**** Records
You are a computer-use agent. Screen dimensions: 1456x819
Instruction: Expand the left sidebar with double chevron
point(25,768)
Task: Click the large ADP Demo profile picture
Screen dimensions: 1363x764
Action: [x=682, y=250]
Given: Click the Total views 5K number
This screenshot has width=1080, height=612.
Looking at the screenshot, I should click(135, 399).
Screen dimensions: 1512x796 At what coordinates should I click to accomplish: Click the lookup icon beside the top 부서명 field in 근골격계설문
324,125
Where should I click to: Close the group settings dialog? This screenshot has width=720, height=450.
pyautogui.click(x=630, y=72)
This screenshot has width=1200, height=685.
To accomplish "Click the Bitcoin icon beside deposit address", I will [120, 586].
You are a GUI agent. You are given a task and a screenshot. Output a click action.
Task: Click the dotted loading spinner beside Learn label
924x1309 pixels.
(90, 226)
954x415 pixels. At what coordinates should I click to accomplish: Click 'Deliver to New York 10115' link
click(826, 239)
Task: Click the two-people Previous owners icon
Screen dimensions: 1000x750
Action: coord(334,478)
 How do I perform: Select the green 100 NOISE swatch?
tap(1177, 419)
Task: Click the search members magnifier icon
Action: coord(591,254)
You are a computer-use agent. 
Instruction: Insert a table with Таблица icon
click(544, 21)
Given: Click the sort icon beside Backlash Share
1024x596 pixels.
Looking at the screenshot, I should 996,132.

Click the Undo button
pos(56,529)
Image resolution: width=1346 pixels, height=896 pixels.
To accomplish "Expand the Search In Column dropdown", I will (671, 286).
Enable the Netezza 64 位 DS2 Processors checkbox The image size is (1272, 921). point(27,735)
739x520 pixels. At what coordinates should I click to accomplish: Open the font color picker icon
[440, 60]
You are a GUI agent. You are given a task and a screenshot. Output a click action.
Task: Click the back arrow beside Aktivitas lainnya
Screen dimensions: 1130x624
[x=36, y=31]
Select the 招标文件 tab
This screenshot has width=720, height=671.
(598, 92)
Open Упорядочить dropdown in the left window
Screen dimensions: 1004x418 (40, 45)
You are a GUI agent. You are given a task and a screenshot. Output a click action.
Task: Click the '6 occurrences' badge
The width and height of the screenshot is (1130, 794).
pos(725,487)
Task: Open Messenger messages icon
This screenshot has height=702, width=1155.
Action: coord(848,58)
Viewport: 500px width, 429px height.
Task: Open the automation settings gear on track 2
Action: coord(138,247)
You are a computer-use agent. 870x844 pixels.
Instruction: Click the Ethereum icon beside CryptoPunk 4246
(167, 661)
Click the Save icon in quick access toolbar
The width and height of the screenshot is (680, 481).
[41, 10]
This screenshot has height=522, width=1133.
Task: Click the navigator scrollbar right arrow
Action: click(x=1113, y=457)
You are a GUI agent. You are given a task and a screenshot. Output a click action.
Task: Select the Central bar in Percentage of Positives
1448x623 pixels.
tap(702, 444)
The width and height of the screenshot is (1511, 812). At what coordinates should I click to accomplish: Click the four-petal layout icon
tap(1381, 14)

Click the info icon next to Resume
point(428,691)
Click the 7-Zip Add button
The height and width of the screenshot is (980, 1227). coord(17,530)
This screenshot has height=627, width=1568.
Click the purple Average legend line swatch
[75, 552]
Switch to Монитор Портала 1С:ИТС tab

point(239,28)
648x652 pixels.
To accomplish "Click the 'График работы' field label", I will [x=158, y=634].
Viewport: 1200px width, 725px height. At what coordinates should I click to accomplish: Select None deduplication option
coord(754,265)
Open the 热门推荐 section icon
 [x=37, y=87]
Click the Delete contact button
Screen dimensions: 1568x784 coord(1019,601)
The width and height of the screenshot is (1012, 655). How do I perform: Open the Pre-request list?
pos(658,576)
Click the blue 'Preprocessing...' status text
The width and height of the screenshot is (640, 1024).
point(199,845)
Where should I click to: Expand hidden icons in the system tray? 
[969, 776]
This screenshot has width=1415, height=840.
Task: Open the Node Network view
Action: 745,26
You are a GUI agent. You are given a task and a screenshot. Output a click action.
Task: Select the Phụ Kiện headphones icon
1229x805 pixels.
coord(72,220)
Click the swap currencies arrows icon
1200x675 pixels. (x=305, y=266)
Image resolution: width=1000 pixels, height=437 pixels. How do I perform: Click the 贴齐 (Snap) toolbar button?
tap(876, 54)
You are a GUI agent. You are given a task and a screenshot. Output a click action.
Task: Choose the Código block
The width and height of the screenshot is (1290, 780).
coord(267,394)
********
* [What the task requires]: Turn every line of the records above into a numbered list, omitting blank lines.

* [Solution for this problem]:
1. You are a computer-use agent. Screen dimensions: 1456x819
2. Instruction: Expand the left sidebar with double chevron
3. point(25,768)
4. Task: Click the large ADP Demo profile picture
5. Screen dimensions: 1363x764
6. Action: [x=682, y=250]
7. Given: Click the Total views 5K number
8. This screenshot has width=1080, height=612.
9. Looking at the screenshot, I should click(135, 399).
10. Screen dimensions: 1512x796 At what coordinates should I click to accomplish: Click the lookup icon beside the top 부서명 field in 근골격계설문
11. 324,125
12. Where should I click to: Close the group settings dialog? This screenshot has width=720, height=450.
13. pyautogui.click(x=630, y=72)
14. This screenshot has width=1200, height=685.
15. To accomplish "Click the Bitcoin icon beside deposit address", I will [120, 586].
16. You are a GUI agent. You are given a task and a screenshot. Output a click action.
17. Task: Click the dotted loading spinner beside Learn label
18. 924x1309 pixels.
19. (90, 226)
20. 954x415 pixels. At what coordinates should I click to accomplish: Click 'Deliver to New York 10115' link
21. click(826, 239)
22. Task: Click the two-people Previous owners icon
23. Screen dimensions: 1000x750
24. Action: coord(334,478)
25.  How do I perform: Select the green 100 NOISE swatch?
26. tap(1177, 419)
27. Task: Click the search members magnifier icon
28. Action: coord(591,254)
29. You are a computer-use agent. 
30. Instruction: Insert a table with Таблица icon
31. click(544, 21)
32. Given: Click the sort icon beside Backlash Share
33. 1024x596 pixels.
34. Looking at the screenshot, I should 996,132.
35. Click the Undo button
36. pos(56,529)
37. Image resolution: width=1346 pixels, height=896 pixels.
38. To accomplish "Expand the Search In Column dropdown", I will (671, 286).
39. Enable the Netezza 64 位 DS2 Processors checkbox The image size is (1272, 921). point(27,735)
40. 739x520 pixels. At what coordinates should I click to accomplish: Open the font color picker icon
41. [440, 60]
42. You are a GUI agent. You are given a task and a screenshot. Output a click action.
43. Task: Click the back arrow beside Aktivitas lainnya
44. Screen dimensions: 1130x624
45. [x=36, y=31]
46. Select the 招标文件 tab
47. This screenshot has width=720, height=671.
48. (598, 92)
49. Open Упорядочить dropdown in the left window
50. Screen dimensions: 1004x418 (40, 45)
51. You are a GUI agent. You are given a task and a screenshot. Output a click action.
52. Task: Click the '6 occurrences' badge
53. The width and height of the screenshot is (1130, 794).
54. pos(725,487)
55. Task: Open Messenger messages icon
56. This screenshot has height=702, width=1155.
57. Action: coord(848,58)
58. Viewport: 500px width, 429px height.
59. Task: Open the automation settings gear on track 2
60. Action: coord(138,247)
61. You are a computer-use agent. 870x844 pixels.
62. Instruction: Click the Ethereum icon beside CryptoPunk 4246
63. (167, 661)
64. Click the Save icon in quick access toolbar
65. The width and height of the screenshot is (680, 481).
66. [41, 10]
67. This screenshot has height=522, width=1133.
68. Task: Click the navigator scrollbar right arrow
69. Action: click(x=1113, y=457)
70. You are a GUI agent. You are given a task and a screenshot. Output a click action.
71. Task: Select the Central bar in Percentage of Positives
72. 1448x623 pixels.
73. tap(702, 444)
74. The width and height of the screenshot is (1511, 812). At what coordinates should I click to accomplish: Click the four-petal layout icon
75. tap(1381, 14)
76. Click the info icon next to Resume
77. point(428,691)
78. Click the 7-Zip Add button
79. The height and width of the screenshot is (980, 1227). coord(17,530)
80. This screenshot has height=627, width=1568.
81. Click the purple Average legend line swatch
82. [75, 552]
83. Switch to Монитор Портала 1С:ИТС tab
84. point(239,28)
85. 648x652 pixels.
86. To accomplish "Click the 'График работы' field label", I will [x=158, y=634].
87. Viewport: 1200px width, 725px height. At what coordinates should I click to accomplish: Select None deduplication option
88. coord(754,265)
89. Open the 热门推荐 section icon
90.  [x=37, y=87]
91. Click the Delete contact button
92. Screen dimensions: 1568x784 coord(1019,601)
93. The width and height of the screenshot is (1012, 655). How do I perform: Open the Pre-request list?
94. pos(658,576)
95. Click the blue 'Preprocessing...' status text
96. The width and height of the screenshot is (640, 1024).
97. point(199,845)
98. Where should I click to: Expand hidden icons in the system tray? 
99. [969, 776]
100. This screenshot has width=1415, height=840.
101. Task: Open the Node Network view
102. Action: 745,26
103. You are a GUI agent. You are given a task and a screenshot. Output a click action.
104. Task: Select the Phụ Kiện headphones icon
105. 1229x805 pixels.
106. coord(72,220)
107. Click the swap currencies arrows icon
108. 1200x675 pixels. (x=305, y=266)
109. Image resolution: width=1000 pixels, height=437 pixels. How do I perform: Click the 贴齐 (Snap) toolbar button?
110. tap(876, 54)
111. You are a GUI agent. You are given a task and a screenshot. Output a click action.
112. Task: Choose the Código block
113. The width and height of the screenshot is (1290, 780).
114. coord(267,394)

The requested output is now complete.